» **What you have to do**:
From the line that holds "The image size" to the end of the records, reproduce every line exactly. No pictures.

· · · · · · ·

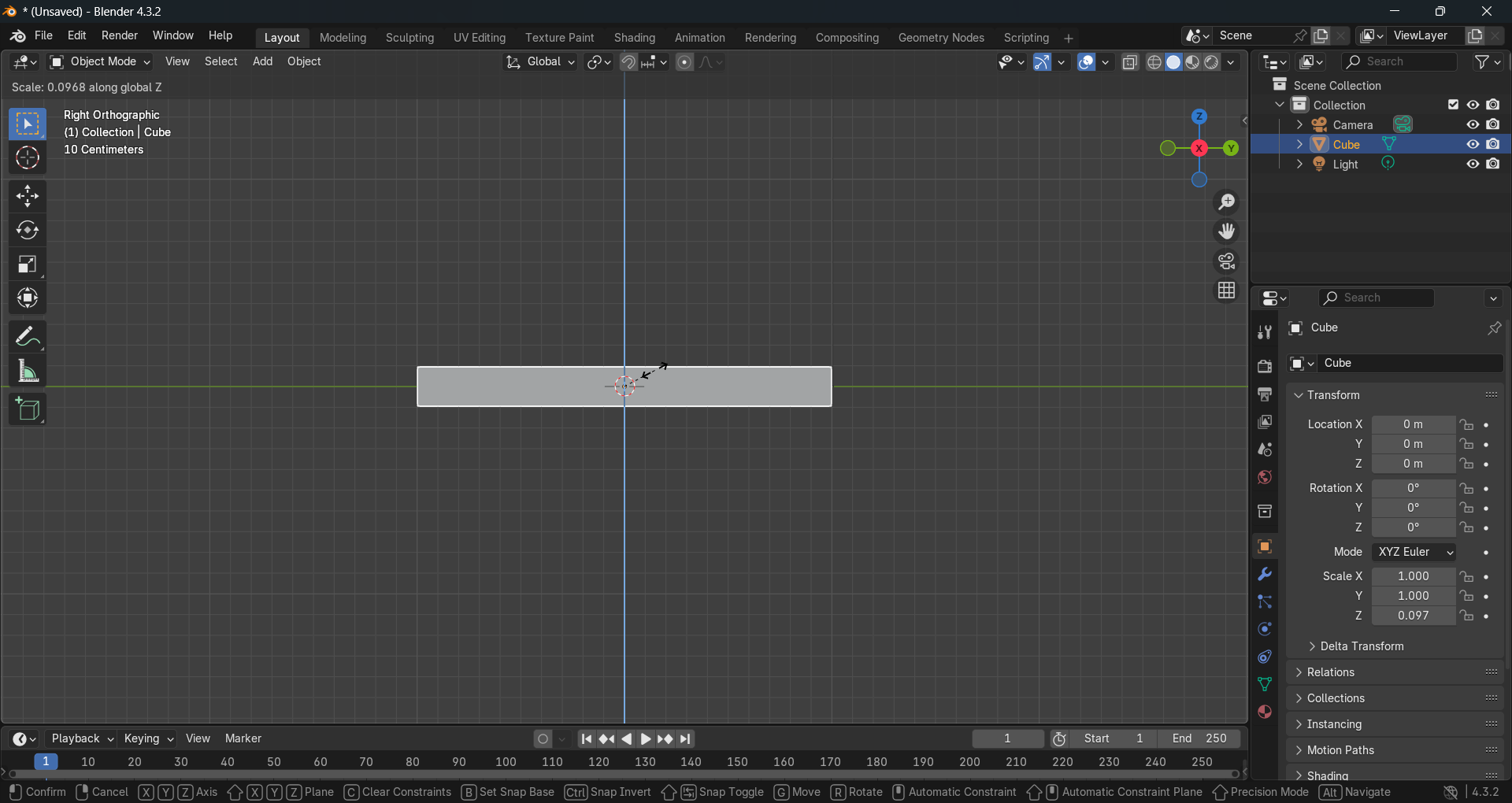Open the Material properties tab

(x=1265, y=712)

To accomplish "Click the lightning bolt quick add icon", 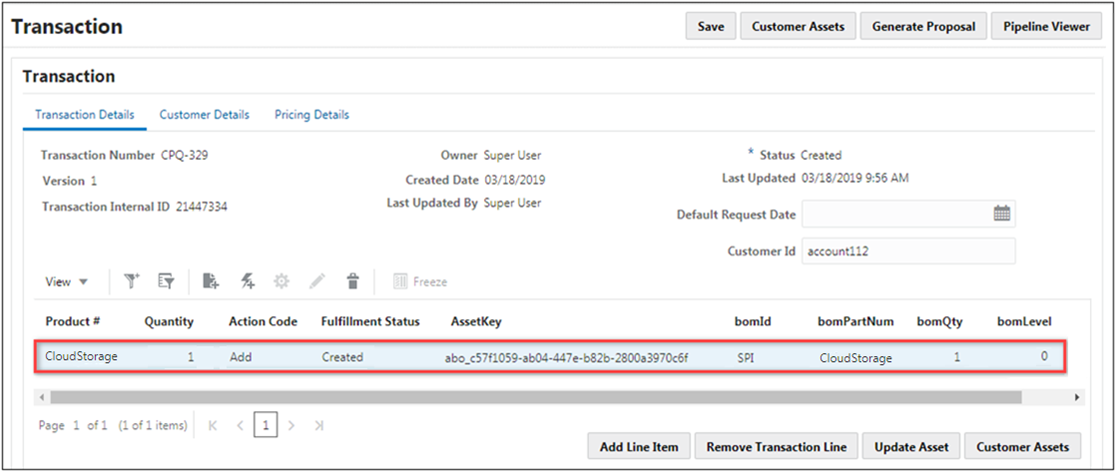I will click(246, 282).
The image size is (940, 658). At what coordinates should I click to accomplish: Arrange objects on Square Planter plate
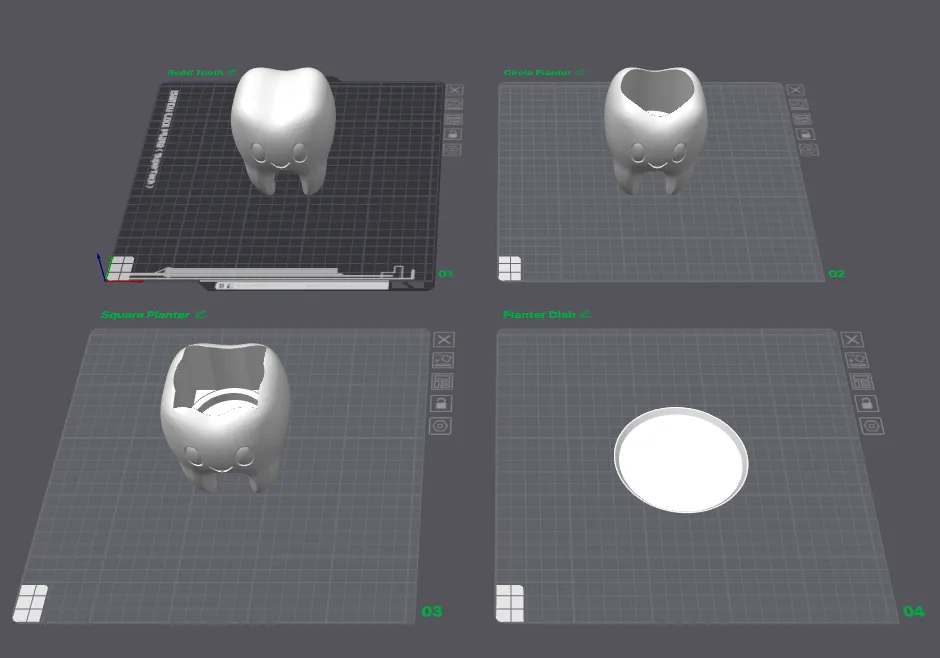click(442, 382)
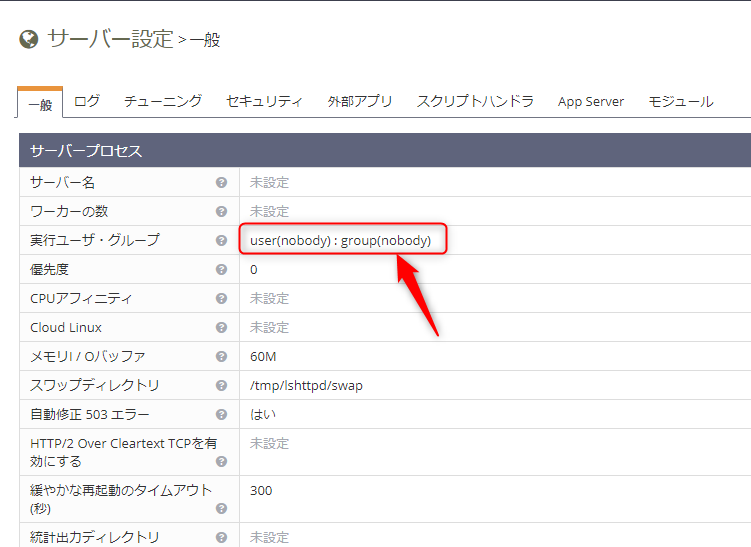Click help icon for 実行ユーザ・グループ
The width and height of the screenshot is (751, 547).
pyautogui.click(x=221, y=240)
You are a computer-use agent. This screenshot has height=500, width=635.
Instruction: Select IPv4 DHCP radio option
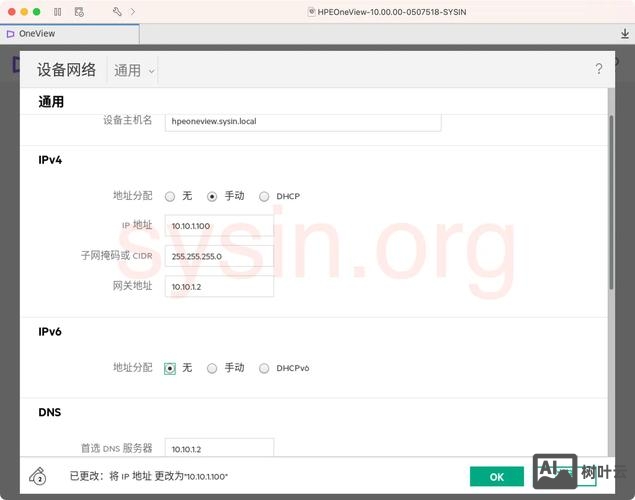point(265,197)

· · · · · · ·

» **Answer**:
The image size is (940, 658). At what coordinates should I click to accomplish: Arrange objects on Square Planter plate
click(442, 382)
Click help icon for 実行ユーザ・グループ
The width and height of the screenshot is (751, 547).
pyautogui.click(x=221, y=240)
You are a computer-use agent. This screenshot has height=500, width=635.
Instruction: Select IPv4 DHCP radio option
point(265,197)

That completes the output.